Osteoporosis is the most common metabolic bone disease around the world. The most important manifest is the fracture after a low-energy trauma. Osteoporosis is expected to arise in half of women and in one fourth of men over 60 in rest of their lives. It costs billions of dollars in countries like the USA or England because of the need for rehabilitation, surgical intervention and care after fracture. Like other prevalent diseases, osteoporosis is genetically found in the group of ‘complex diseases’. In other words, a lot of genes with lesser effects can result in the phenotype of the disease. The most powerful findings showing the risk of fracture is age, having a fracture before and low bone mineral density (BMD). Osteoporosis is a familial disease. The children of people with osteoporotic fractures are more prone to have fracture and have lower BMD. The risk of having low BMD is six times higher than in the normal population in siblings of people who have low BMD independent from gender.

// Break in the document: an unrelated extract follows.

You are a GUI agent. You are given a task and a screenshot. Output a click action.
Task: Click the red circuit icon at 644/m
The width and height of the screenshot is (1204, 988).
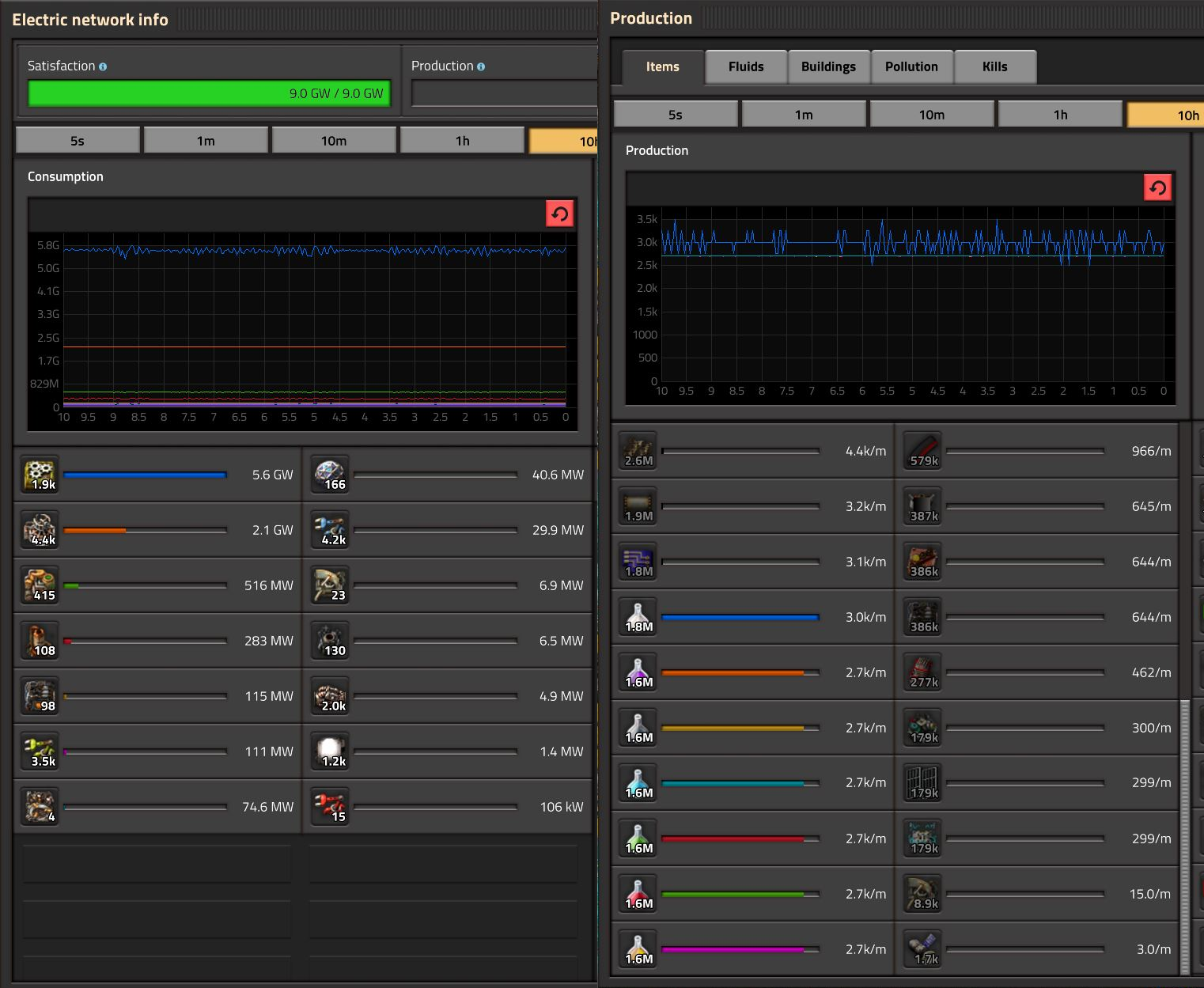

Inheritance of BMD is 60% to 90%. Similar inheritance pattern is acceptable for fracture risk, bone turnover and bone architecture. BMD is also affected by environmental factors and age. Genome studies related to bone fractures have shown that all of the identified fracture predisposition loci are correlated with BMD. The studies intended to enlighten the genetic reasons behind the complex studies has identified that more than 60 loci have relation with BMD and close to 15 loci have relation with fracture risk in entire genome. Even though this data opened new scopes, there are still limited applications to prevent the disease even before it occurs. Knowledge of the loci creating tendency to osteoporosis does not provide any further foresight than evaluation of clinical risk factors and BMD measurements, yet this knowledge can find an area of application with personalized life style changes and with pharmacogenetic approaches in the near future when whole exon sequencing and even whole genome sequencing are expected to be available and accessible.